Он глянул на меня, сказав:
– Добро пожаловать в Риерту, мистер Шелби.
– Спасибо.
У Риерты и Королевства один и тот же язык. Просто мы говорим чуть тягуче, а они, наоборот, мягче, напевно и немного быстрее, порой ставя ударение не там, где привыкли это делать в Хервингемме. Все оттого, что когда-то город также был нашей территорией, но одним из первых получил независимость благодаря милости Карла Третьего, прапрадеда нынешней властвующей королевы Элис. Но язык остался, хотя и изменился немного благодаря влиянию Княжества Йевен, расположенного по ту сторону озера Матрэ, за горной цепью. Традиционно здесь живет много уроженцев этой страны, и они конечно же чуть меняют ловлэнд. Но не настолько, чтобы мы друг друга не понимали и не могли свободно общаться. В отличие от той же Республики, где господа, придумавшие игристое вино и кушающие лягушачьи лапки по случаю и без, смотрят на тебя как на грязь, если ты не в состоянии гортанно картавить на их непонятном наречии.
– Надолго приехали?
Он заметил мое удивление, в просвещенном мире обычно редко задавали вопросы о личных визитах, если только страны не находятся в состоянии войны или человека не подозревают в каком-нибудь преступлении. Поэтому доверительно пояснил:
– Знаете ведь, что у нас творится. Неделю назад мятежники попытались штурмом взять дом министра вод, а вчера на Рынке взорвалась бомба. Правительство не рекомендует туристам оставаться долго в целях их безопасности. Удары порой наносятся внезапно, особенно в районах, где мало жандармов. Так что будьте осторожны.
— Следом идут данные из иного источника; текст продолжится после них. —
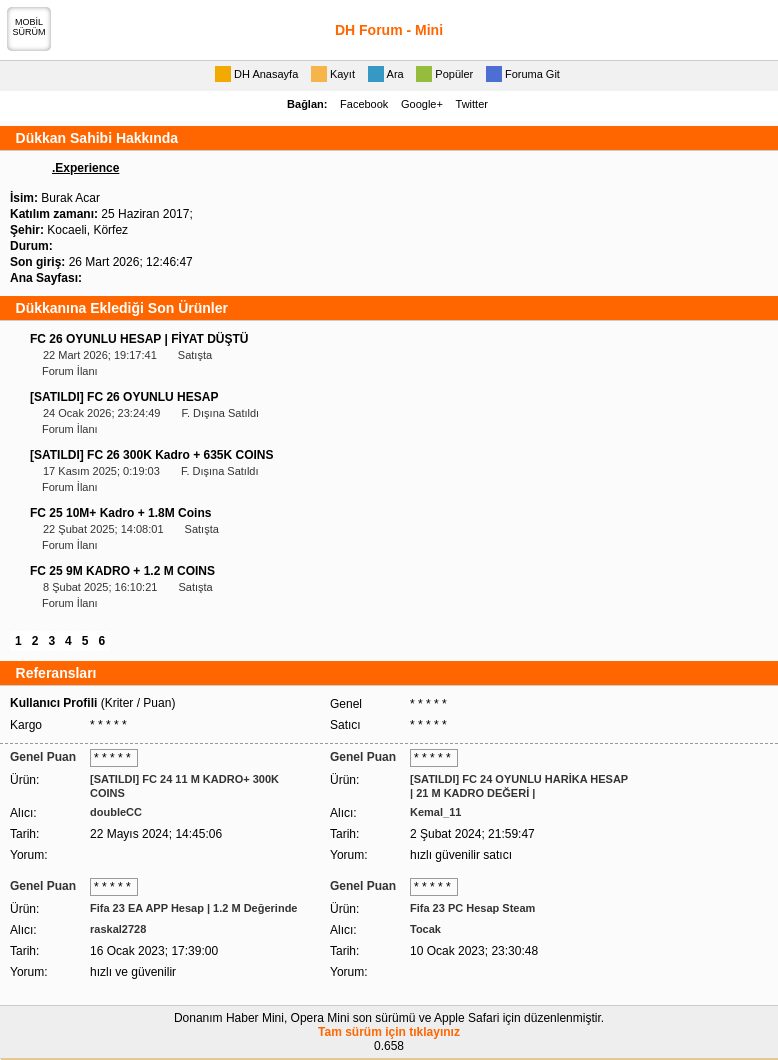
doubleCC (116, 812)
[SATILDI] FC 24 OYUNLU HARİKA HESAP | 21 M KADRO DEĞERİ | (519, 786)
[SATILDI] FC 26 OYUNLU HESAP (124, 397)
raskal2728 (118, 929)
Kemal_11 (435, 812)
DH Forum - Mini (389, 30)
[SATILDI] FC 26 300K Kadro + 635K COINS (152, 455)
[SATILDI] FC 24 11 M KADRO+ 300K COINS (184, 786)
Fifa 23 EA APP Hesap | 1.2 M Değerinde (193, 908)
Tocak (425, 929)
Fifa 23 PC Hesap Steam (472, 908)
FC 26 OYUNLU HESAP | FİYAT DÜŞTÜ (139, 339)
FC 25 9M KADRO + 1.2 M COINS (122, 571)
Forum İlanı (70, 371)
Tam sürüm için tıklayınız (389, 1032)
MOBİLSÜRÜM (29, 27)
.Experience (85, 168)
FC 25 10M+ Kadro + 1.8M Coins (120, 513)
– Спасибо за предупреждение. Я уеду, как закончу с делами. Срока, к сожалению, не знаю. Хотелось бы побыстрее.
Он кивнул, подтверждая, что слышал мои слова, и повернул голову к дальнему столу, где бушевал Осмунд.
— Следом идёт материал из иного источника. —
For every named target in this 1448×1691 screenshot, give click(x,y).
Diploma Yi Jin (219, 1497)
– Черт вас всех подери! – возмущенно рычал тот. – Какие, к собачьим чертям, документы у черного?! Он раб, у него не может быть паспорта, господа! Вы же не просите паспорт у моей шляпы или трости?! Он моя собственность, и моего слова вам должно быть достаточно!
– Минутку, – сказал мне чиновник и, подвинув стул, выбрался из-за стола.
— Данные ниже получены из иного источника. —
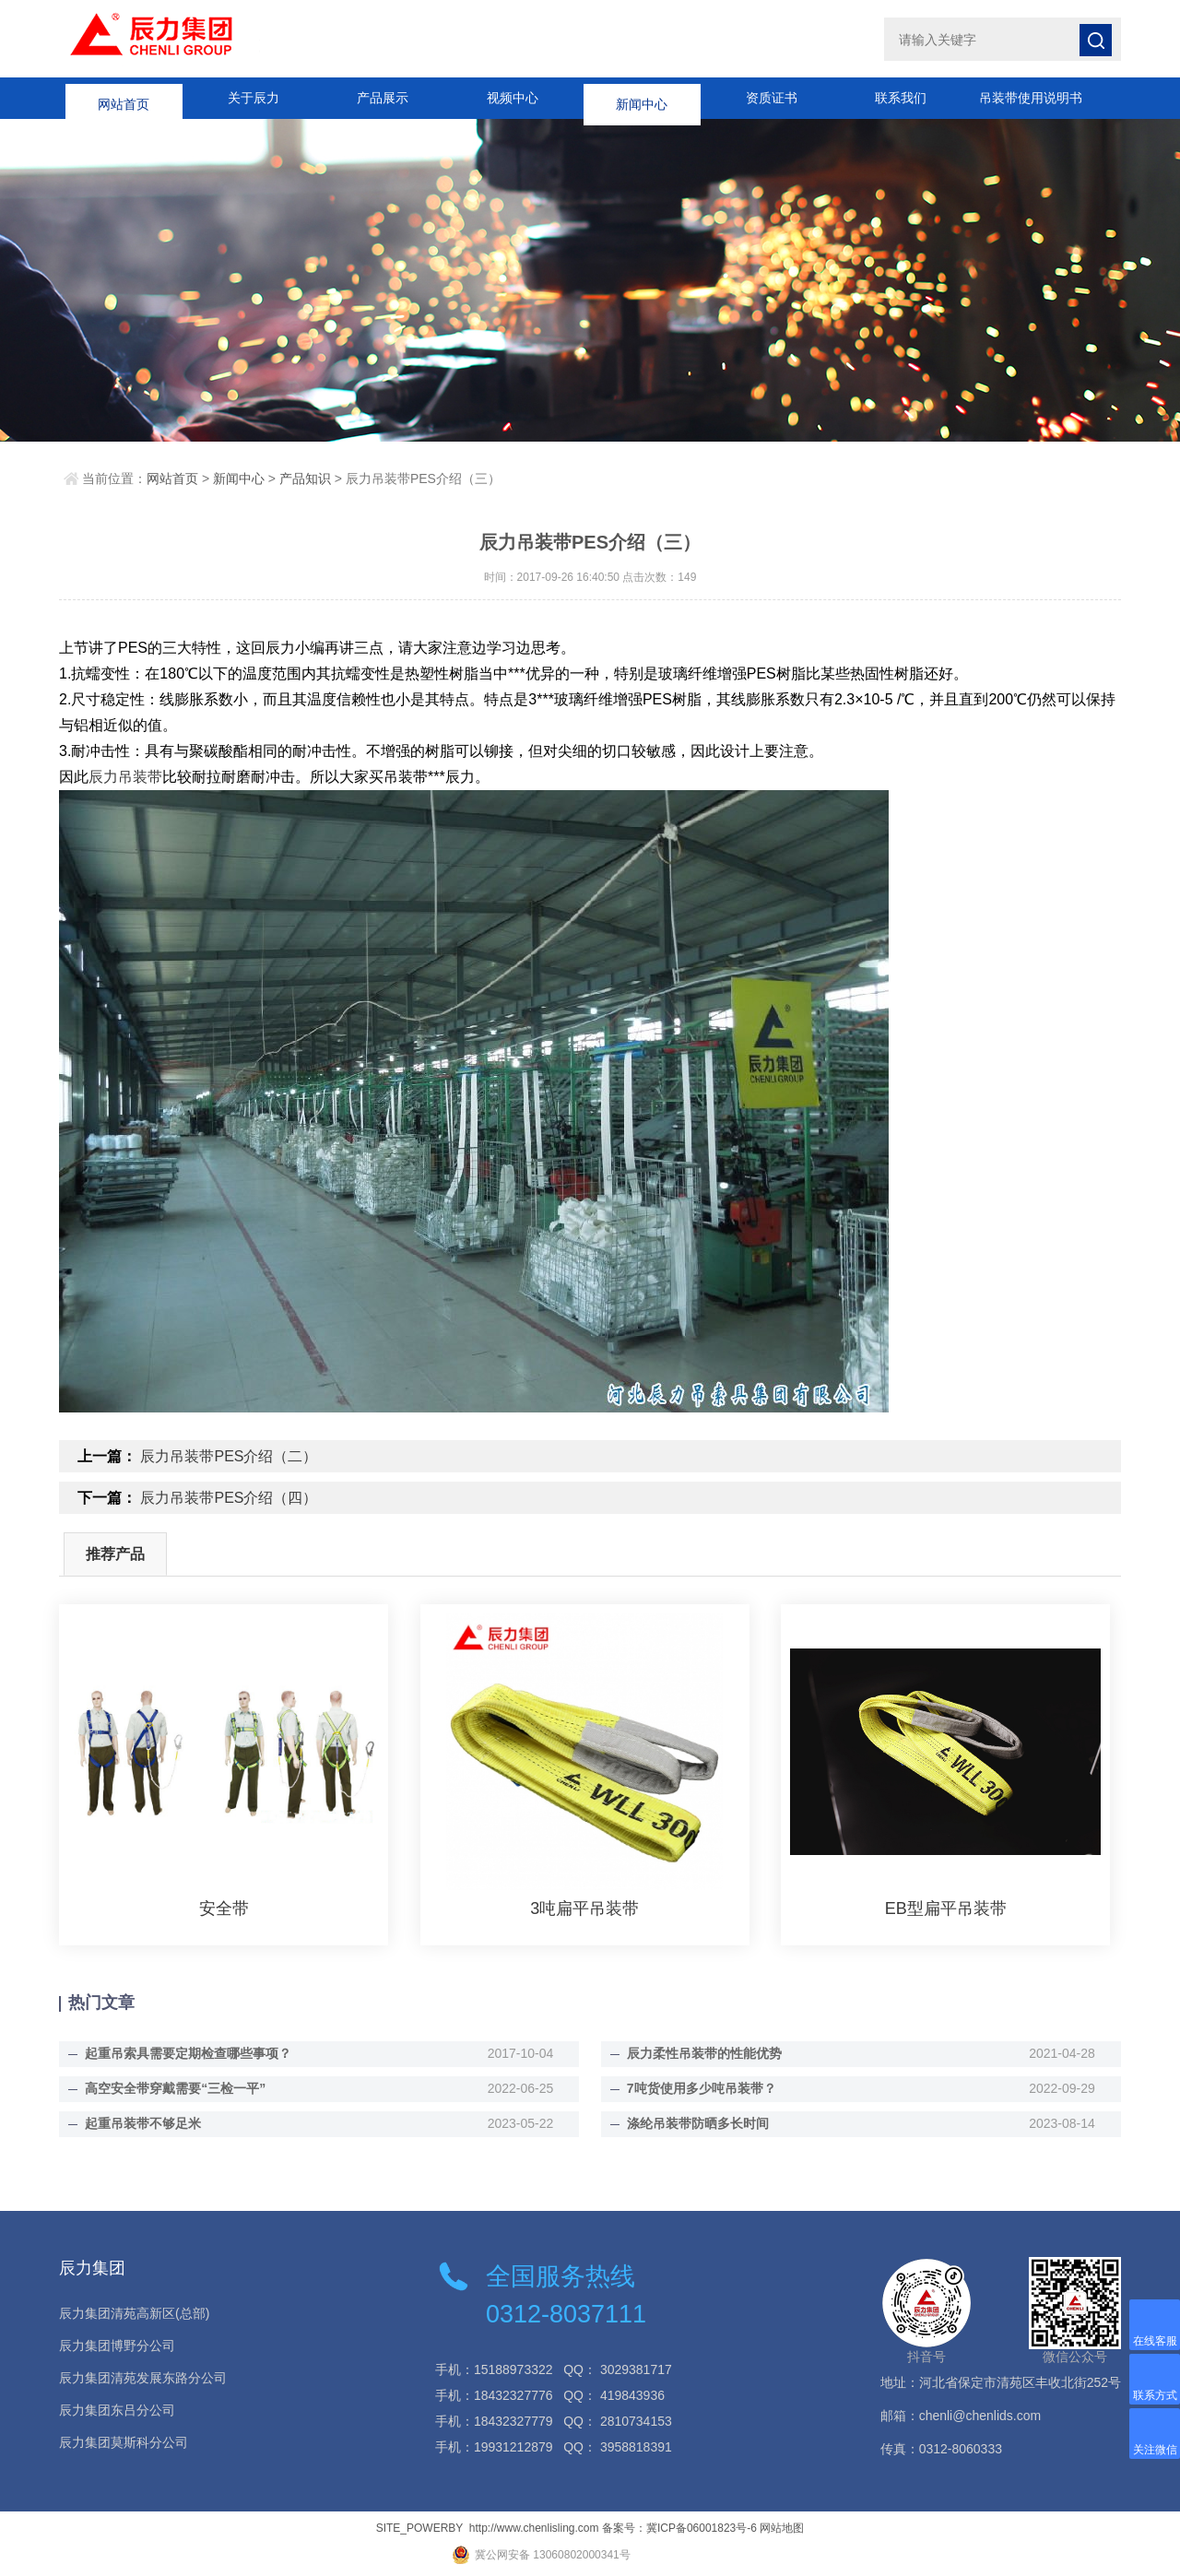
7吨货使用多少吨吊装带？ (701, 2088)
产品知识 (305, 478)
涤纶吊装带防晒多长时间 (698, 2123)
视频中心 (512, 97)
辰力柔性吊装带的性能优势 (704, 2053)
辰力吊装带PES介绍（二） (228, 1456)
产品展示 (382, 97)
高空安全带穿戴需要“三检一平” (175, 2088)
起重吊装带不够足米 (143, 2123)
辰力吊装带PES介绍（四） (228, 1498)
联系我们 (900, 97)
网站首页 (123, 97)
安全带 (224, 1908)
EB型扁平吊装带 (946, 1908)
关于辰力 (253, 97)
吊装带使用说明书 (1030, 97)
Кроме него к конфедерату направился и один из жандармов в светло-серой форме. Вопрос решился общими усилиями за несколько минут, печать была поставлена, и Осмунд, все еще недовольный случившимся, ушел. Молчаливый раб, в обеих руках которого было по большому дорожному саквояжу с латунными замками, тенью следовал за своим господином.
Из всех приехавших первым классом я единственный оставался в зале.
– Конфедераты, – извинился господин в пенсне, усаживаясь на место. – Вечно с ними проблемы на пустом месте. И им всегда плевать на законы других стран.
Я сочувственно хмыкнул.
– Знаете кого-нибудь из этих людей? – Риертец указал перьевой ручкой на портреты бунтовщиков, висящие на стене у меня за спиной.
– Не имею чести.
Он фыркнул:
– Чести! Тоже скажете, мистер Шелби. Они хотят разрушить основы государства, какая уж тут честь.
Чиновник начал переносить данные моего паспорта в толстую тетрадь с обложкой вкуса шпината.
Я мог и сам ему продиктовать.
Итан Шелби, тысяча восемьсот семьдесят пятого года рождения, тридцать шесть лет, уроженец Королевства, Хервингемм, графство Маблшир. Шесть футов и три дюйма. Четырнадцать стоунов и четыре фунта (приблизительно). Волосы рыжие, глаза серые. Над правой бровью небольшой косой шрам, идущий справа налево. Спинка носа деформирована слабо, без смещения. Скулы ярко выражены. Ушные раковины средние. Татуировки отсутствуют.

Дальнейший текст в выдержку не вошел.